What to produce:
Express every one of the following items as a Markdown table with two columns, "No." and "Text", numbering each line in sequence and omitting blank lines.

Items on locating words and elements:
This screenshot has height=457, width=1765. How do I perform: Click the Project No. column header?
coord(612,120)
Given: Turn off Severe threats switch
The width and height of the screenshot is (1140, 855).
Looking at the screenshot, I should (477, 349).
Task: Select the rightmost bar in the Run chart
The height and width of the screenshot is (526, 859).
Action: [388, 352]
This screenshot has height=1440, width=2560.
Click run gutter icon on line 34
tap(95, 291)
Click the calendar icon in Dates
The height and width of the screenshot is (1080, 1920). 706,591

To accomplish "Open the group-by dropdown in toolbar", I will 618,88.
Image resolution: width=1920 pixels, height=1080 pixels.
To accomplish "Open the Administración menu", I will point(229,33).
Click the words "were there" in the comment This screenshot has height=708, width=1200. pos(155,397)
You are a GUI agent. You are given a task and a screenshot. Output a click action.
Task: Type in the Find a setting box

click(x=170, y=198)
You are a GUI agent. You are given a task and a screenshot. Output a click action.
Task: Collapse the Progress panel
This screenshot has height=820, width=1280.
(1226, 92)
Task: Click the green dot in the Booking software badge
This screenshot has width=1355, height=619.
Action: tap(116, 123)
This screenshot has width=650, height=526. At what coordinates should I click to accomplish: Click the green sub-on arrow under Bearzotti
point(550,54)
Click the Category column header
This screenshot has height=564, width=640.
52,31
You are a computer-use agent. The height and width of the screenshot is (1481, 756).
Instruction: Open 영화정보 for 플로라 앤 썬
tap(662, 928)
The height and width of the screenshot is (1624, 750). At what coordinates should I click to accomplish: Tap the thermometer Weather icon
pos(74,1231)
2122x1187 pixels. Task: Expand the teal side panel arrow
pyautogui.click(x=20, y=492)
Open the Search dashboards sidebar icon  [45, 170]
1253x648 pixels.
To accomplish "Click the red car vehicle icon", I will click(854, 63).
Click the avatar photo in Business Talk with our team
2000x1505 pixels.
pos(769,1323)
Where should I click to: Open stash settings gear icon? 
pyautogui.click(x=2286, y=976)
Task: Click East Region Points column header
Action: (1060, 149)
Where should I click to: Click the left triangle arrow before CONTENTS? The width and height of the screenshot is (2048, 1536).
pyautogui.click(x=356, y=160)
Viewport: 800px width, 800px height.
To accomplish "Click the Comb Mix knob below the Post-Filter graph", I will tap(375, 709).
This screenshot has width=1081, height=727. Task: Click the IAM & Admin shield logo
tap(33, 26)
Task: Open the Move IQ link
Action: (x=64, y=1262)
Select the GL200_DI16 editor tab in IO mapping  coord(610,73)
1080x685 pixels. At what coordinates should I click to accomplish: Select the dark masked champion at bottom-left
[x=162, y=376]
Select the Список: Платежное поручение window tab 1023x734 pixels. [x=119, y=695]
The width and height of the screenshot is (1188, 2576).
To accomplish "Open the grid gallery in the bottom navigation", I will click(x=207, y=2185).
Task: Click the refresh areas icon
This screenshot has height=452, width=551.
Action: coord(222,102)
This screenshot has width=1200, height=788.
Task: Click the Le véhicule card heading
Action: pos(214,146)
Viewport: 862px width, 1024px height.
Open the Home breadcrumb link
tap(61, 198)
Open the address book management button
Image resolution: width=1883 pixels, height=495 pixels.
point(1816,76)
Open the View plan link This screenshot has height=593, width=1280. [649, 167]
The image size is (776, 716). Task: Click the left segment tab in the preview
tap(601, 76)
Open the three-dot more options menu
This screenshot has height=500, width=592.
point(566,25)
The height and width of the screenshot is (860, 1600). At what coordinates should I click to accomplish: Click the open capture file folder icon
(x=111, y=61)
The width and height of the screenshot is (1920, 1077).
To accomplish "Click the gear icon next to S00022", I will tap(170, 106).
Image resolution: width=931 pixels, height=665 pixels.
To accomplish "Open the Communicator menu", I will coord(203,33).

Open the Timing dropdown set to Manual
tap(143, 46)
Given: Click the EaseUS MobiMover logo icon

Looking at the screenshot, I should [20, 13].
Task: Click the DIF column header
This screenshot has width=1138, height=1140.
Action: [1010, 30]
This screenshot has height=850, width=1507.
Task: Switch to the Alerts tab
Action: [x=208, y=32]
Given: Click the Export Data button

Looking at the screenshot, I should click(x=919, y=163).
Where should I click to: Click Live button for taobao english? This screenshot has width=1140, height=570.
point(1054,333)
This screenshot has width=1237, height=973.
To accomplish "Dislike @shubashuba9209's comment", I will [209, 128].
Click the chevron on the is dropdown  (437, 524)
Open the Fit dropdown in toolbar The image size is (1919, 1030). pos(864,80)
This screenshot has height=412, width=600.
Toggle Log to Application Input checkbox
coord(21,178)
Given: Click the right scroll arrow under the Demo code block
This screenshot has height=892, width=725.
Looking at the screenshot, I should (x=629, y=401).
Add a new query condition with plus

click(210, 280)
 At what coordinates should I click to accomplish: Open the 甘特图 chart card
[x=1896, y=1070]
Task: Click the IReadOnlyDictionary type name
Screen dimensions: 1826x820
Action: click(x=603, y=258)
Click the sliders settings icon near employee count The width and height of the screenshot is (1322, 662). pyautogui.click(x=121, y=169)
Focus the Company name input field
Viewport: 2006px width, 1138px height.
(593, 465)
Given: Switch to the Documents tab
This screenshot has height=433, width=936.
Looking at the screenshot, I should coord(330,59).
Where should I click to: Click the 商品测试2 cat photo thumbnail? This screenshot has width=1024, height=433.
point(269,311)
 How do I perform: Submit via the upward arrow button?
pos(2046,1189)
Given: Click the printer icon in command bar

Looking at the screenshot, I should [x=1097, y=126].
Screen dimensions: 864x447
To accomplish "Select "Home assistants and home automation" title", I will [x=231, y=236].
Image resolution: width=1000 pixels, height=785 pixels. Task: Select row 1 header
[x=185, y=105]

Problem solution:
| No. | Text |
|---|---|
| 1 | This screenshot has height=457, width=1765. How do I perform: Click the Project No. column header? |
| 2 | coord(612,120) |
| 3 | Given: Turn off Severe threats switch |
| 4 | The width and height of the screenshot is (1140, 855). |
| 5 | Looking at the screenshot, I should (477, 349). |
| 6 | Task: Select the rightmost bar in the Run chart |
| 7 | The height and width of the screenshot is (526, 859). |
| 8 | Action: [388, 352] |
| 9 | This screenshot has height=1440, width=2560. |
| 10 | Click run gutter icon on line 34 |
| 11 | tap(95, 291) |
| 12 | Click the calendar icon in Dates |
| 13 | The height and width of the screenshot is (1080, 1920). 706,591 |
| 14 | To accomplish "Open the group-by dropdown in toolbar", I will 618,88. |
| 15 | Image resolution: width=1920 pixels, height=1080 pixels. |
| 16 | To accomplish "Open the Administración menu", I will point(229,33). |
| 17 | Click the words "were there" in the comment This screenshot has height=708, width=1200. pos(155,397) |
| 18 | You are a GUI agent. You are given a task and a screenshot. Output a click action. |
| 19 | Task: Type in the Find a setting box |
| 20 | click(x=170, y=198) |
| 21 | You are a GUI agent. You are given a task and a screenshot. Output a click action. |
| 22 | Task: Collapse the Progress panel |
| 23 | This screenshot has height=820, width=1280. |
| 24 | (1226, 92) |
| 25 | Task: Click the green dot in the Booking software badge |
| 26 | This screenshot has width=1355, height=619. |
| 27 | Action: tap(116, 123) |
| 28 | This screenshot has width=650, height=526. At what coordinates should I click to accomplish: Click the green sub-on arrow under Bearzotti |
| 29 | point(550,54) |
| 30 | Click the Category column header |
| 31 | This screenshot has height=564, width=640. |
| 32 | 52,31 |
| 33 | You are a computer-use agent. The height and width of the screenshot is (1481, 756). |
| 34 | Instruction: Open 영화정보 for 플로라 앤 썬 |
| 35 | tap(662, 928) |
| 36 | The height and width of the screenshot is (1624, 750). At what coordinates should I click to accomplish: Tap the thermometer Weather icon |
| 37 | pos(74,1231) |
| 38 | 2122x1187 pixels. Task: Expand the teal side panel arrow |
| 39 | pyautogui.click(x=20, y=492) |
| 40 | Open the Search dashboards sidebar icon  [45, 170] |
| 41 | 1253x648 pixels. |
| 42 | To accomplish "Click the red car vehicle icon", I will click(854, 63). |
| 43 | Click the avatar photo in Business Talk with our team |
| 44 | 2000x1505 pixels. |
| 45 | pos(769,1323) |
| 46 | Where should I click to: Open stash settings gear icon?  |
| 47 | pyautogui.click(x=2286, y=976) |
| 48 | Task: Click East Region Points column header |
| 49 | Action: (1060, 149) |
| 50 | Where should I click to: Click the left triangle arrow before CONTENTS? The width and height of the screenshot is (2048, 1536). |
| 51 | pyautogui.click(x=356, y=160) |
| 52 | Viewport: 800px width, 800px height. |
| 53 | To accomplish "Click the Comb Mix knob below the Post-Filter graph", I will tap(375, 709). |
| 54 | This screenshot has width=1081, height=727. Task: Click the IAM & Admin shield logo |
| 55 | tap(33, 26) |
| 56 | Task: Open the Move IQ link |
| 57 | Action: (x=64, y=1262) |
| 58 | Select the GL200_DI16 editor tab in IO mapping  coord(610,73) |
| 59 | 1080x685 pixels. At what coordinates should I click to accomplish: Select the dark masked champion at bottom-left |
| 60 | [x=162, y=376] |
| 61 | Select the Список: Платежное поручение window tab 1023x734 pixels. [x=119, y=695] |
| 62 | The width and height of the screenshot is (1188, 2576). |
| 63 | To accomplish "Open the grid gallery in the bottom navigation", I will click(x=207, y=2185). |
| 64 | Task: Click the refresh areas icon |
| 65 | This screenshot has height=452, width=551. |
| 66 | Action: coord(222,102) |
| 67 | This screenshot has width=1200, height=788. |
| 68 | Task: Click the Le véhicule card heading |
| 69 | Action: pos(214,146) |
| 70 | Viewport: 862px width, 1024px height. |
| 71 | Open the Home breadcrumb link |
| 72 | tap(61, 198) |
| 73 | Open the address book management button |
| 74 | Image resolution: width=1883 pixels, height=495 pixels. |
| 75 | point(1816,76) |
| 76 | Open the View plan link This screenshot has height=593, width=1280. [649, 167] |
| 77 | The image size is (776, 716). Task: Click the left segment tab in the preview |
| 78 | tap(601, 76) |
| 79 | Open the three-dot more options menu |
| 80 | This screenshot has height=500, width=592. |
| 81 | point(566,25) |
| 82 | The height and width of the screenshot is (860, 1600). At what coordinates should I click to accomplish: Click the open capture file folder icon |
| 83 | (x=111, y=61) |
| 84 | The width and height of the screenshot is (1920, 1077). |
| 85 | To accomplish "Click the gear icon next to S00022", I will tap(170, 106). |
| 86 | Image resolution: width=931 pixels, height=665 pixels. |
| 87 | To accomplish "Open the Communicator menu", I will coord(203,33). |
| 88 | Open the Timing dropdown set to Manual |
| 89 | tap(143, 46) |
| 90 | Given: Click the EaseUS MobiMover logo icon |
| 91 | Looking at the screenshot, I should [20, 13]. |
| 92 | Task: Click the DIF column header |
| 93 | This screenshot has width=1138, height=1140. |
| 94 | Action: [1010, 30] |
| 95 | This screenshot has height=850, width=1507. |
| 96 | Task: Switch to the Alerts tab |
| 97 | Action: [x=208, y=32] |
| 98 | Given: Click the Export Data button |
| 99 | Looking at the screenshot, I should click(x=919, y=163). |
| 100 | Where should I click to: Click Live button for taobao english? This screenshot has width=1140, height=570. |
| 101 | point(1054,333) |
| 102 | This screenshot has width=1237, height=973. |
| 103 | To accomplish "Dislike @shubashuba9209's comment", I will [209, 128]. |
| 104 | Click the chevron on the is dropdown  (437, 524) |
| 105 | Open the Fit dropdown in toolbar The image size is (1919, 1030). pos(864,80) |
| 106 | This screenshot has height=412, width=600. |
| 107 | Toggle Log to Application Input checkbox |
| 108 | coord(21,178) |
| 109 | Given: Click the right scroll arrow under the Demo code block |
| 110 | This screenshot has height=892, width=725. |
| 111 | Looking at the screenshot, I should (x=629, y=401). |
| 112 | Add a new query condition with plus |
| 113 | click(210, 280) |
| 114 |  At what coordinates should I click to accomplish: Open the 甘特图 chart card |
| 115 | [x=1896, y=1070] |
| 116 | Task: Click the IReadOnlyDictionary type name |
| 117 | Screen dimensions: 1826x820 |
| 118 | Action: click(x=603, y=258) |
| 119 | Click the sliders settings icon near employee count The width and height of the screenshot is (1322, 662). pyautogui.click(x=121, y=169) |
| 120 | Focus the Company name input field |
| 121 | Viewport: 2006px width, 1138px height. |
| 122 | (593, 465) |
| 123 | Given: Switch to the Documents tab |
| 124 | This screenshot has height=433, width=936. |
| 125 | Looking at the screenshot, I should coord(330,59). |
| 126 | Where should I click to: Click the 商品测试2 cat photo thumbnail? This screenshot has width=1024, height=433. |
| 127 | point(269,311) |
| 128 |  How do I perform: Submit via the upward arrow button? |
| 129 | pos(2046,1189) |
| 130 | Given: Click the printer icon in command bar |
| 131 | Looking at the screenshot, I should [x=1097, y=126]. |
| 132 | Screen dimensions: 864x447 |
| 133 | To accomplish "Select "Home assistants and home automation" title", I will [x=231, y=236]. |
| 134 | Image resolution: width=1000 pixels, height=785 pixels. Task: Select row 1 header |
| 135 | [x=185, y=105] |